Por la época en que Jesús era un hombre adulto y predicaba, iban cuarentayseis años reconstruyendo el templo. Ya estaba practicamente terminado y se sentían felices. Claro que en ese orgullo había cosas que no le gustaban a Dios, pero en ese orgullo también había una señal que nosotros podemos aprender. Cuando ese templo estaba levantado le estaba diciendo a Antíoco Epífanes, el tirano del imperio Helenístico: "señor gordo repugnante, asqueroso tirano, usted no tuvo la última palabra, aqu{i estamos de nuevo, aquí estamos en pie, una vez más estamos en pie; usted tirano, no tuvo la última palabra".

la confesión es algo parecido, la confesión es una cosa maravillosa, es un invento fantástico del corazón de Jesucristo; ustedes lo saben muy bien por qué. Muchos de ustedes tuvieron la gracia de recibir este sacramento el día de hoy. La confesión es algo fantástico, porque la confesión es una reconstrucción. El pecado reportóo victoria sobre nosotros, Satanás se carcajeaba de ver cómo un bautizado o cómo una bautizada se revolcaba en el lodo de sus pecados. Pero llega el poder maravilloso, llega el agua nueva, llega el fuego nuevo del Señor y limpia y levanta. Eso somos nosotros hoy después de confesados. Nosotros somos templos vivos, estamos aquí.

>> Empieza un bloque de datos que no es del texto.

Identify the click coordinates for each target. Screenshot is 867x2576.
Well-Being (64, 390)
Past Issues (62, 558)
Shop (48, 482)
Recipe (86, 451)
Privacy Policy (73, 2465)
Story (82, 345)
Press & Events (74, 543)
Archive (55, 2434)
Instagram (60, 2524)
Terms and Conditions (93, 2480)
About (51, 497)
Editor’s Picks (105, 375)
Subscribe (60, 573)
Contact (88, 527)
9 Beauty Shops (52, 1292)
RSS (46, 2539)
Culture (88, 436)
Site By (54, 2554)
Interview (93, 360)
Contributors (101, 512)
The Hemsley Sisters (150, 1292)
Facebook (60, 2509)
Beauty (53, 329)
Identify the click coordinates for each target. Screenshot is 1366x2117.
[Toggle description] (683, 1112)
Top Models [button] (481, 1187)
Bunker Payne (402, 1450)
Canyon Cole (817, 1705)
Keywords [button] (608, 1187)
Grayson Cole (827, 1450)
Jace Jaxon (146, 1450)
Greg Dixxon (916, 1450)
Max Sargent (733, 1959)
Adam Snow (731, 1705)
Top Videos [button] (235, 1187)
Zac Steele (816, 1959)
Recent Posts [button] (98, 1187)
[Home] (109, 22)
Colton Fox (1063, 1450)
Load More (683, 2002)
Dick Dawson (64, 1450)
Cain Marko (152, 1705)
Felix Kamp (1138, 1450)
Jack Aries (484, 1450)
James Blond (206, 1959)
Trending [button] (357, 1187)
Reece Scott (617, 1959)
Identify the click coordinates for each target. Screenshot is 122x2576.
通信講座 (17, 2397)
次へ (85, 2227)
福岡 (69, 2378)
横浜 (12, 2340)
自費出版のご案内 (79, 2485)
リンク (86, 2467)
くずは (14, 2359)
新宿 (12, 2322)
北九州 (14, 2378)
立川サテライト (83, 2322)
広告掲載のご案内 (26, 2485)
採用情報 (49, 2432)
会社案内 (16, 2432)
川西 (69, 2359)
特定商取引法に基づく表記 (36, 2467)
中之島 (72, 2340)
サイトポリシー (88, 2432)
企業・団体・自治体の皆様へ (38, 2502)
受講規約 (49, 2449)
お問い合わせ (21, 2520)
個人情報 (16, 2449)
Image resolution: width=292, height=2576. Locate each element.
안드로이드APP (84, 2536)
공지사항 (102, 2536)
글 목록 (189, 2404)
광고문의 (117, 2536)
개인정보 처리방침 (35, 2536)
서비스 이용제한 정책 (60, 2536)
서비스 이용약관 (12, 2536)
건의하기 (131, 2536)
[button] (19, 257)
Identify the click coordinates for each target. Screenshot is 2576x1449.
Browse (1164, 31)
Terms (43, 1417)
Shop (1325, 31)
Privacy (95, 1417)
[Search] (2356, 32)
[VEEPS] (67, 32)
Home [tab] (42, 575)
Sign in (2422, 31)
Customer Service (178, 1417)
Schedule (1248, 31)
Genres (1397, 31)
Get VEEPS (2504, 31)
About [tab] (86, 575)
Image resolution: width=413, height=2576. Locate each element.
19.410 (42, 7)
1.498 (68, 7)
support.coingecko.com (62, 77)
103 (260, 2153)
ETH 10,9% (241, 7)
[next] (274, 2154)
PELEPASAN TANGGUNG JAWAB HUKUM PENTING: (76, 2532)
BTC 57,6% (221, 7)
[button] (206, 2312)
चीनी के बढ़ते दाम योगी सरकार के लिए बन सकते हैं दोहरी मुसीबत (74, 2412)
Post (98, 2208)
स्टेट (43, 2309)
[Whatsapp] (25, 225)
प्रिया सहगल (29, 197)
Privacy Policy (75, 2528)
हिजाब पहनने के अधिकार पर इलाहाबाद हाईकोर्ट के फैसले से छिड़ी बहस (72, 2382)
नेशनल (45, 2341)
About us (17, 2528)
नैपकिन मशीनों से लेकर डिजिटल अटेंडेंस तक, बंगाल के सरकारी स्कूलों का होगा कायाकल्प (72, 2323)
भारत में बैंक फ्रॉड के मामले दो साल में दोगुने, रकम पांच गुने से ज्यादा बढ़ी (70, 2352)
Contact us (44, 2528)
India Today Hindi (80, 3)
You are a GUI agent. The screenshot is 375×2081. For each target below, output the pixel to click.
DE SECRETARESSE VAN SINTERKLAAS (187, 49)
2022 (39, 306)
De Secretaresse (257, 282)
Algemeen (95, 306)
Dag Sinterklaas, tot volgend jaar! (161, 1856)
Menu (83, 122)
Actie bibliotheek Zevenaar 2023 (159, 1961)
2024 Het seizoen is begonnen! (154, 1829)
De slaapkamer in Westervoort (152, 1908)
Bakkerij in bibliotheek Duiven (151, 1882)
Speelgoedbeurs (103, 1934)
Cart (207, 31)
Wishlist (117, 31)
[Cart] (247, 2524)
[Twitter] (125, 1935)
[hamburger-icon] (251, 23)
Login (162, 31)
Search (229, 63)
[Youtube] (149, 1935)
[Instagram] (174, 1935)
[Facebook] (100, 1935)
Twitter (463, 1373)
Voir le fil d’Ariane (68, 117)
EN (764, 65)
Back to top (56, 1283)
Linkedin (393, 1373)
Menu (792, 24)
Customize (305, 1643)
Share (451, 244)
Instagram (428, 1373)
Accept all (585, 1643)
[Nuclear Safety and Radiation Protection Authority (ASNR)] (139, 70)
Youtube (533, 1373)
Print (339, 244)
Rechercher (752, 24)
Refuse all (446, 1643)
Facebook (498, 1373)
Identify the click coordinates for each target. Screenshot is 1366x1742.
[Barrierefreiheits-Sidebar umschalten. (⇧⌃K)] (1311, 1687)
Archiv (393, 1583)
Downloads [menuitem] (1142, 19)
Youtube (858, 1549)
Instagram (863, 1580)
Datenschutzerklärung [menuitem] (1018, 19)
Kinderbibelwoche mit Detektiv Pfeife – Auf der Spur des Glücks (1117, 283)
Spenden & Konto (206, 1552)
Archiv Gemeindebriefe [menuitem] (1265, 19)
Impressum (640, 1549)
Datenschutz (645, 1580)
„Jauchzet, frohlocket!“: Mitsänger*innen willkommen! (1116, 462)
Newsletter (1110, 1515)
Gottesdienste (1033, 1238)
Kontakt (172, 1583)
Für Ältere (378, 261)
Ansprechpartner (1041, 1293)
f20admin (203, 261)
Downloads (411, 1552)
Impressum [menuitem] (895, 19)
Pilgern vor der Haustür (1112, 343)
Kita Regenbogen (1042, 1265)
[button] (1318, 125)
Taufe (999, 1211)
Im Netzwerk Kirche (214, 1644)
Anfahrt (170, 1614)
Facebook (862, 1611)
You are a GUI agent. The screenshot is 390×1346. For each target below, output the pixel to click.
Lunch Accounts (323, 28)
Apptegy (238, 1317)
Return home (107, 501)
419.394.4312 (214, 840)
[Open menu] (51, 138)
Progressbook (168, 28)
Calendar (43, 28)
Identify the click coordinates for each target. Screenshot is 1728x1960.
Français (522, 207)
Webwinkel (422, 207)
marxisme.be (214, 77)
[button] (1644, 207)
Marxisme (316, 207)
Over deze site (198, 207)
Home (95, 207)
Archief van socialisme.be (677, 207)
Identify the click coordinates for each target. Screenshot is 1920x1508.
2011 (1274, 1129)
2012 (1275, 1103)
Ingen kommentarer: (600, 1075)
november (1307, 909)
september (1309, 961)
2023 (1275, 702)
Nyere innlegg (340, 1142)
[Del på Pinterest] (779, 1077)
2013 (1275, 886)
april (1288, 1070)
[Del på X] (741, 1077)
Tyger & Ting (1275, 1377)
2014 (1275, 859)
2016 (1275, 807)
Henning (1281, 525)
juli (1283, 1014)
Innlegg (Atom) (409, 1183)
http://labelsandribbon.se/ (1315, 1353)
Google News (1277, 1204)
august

Cuando un Cristiano, limpio especialmente por el sacramento de la confesión, se levanta, levanta sus manos a Dios, es un templo vivo más hermoso que el templo de Jerusalén que está diciendo a Dios: "gracias" y de paso le está diciendo al tirano por excelencia, el demonio: "tú no tienes la última palabra en mi vida.

Por eso yo los invito a que nos sintamos felices de la gracia, felices, gozosos de la gracia. ¡Cuánto me ha dado Dios! El pecado no tuvo la última palabra en mi vida. El vicio no tuvo la última palabra en mi vida. O como dice el Salmo: "la trampa se rompió y escapamos". Nosotros los cristianos en gracia de Disos, así lo esperamos, nos confiamos por las señales que nos da nuestra conciencia. los cristianos en gracia de Dios somos un canto al amor y al poder de Dios; eso somos nosotros.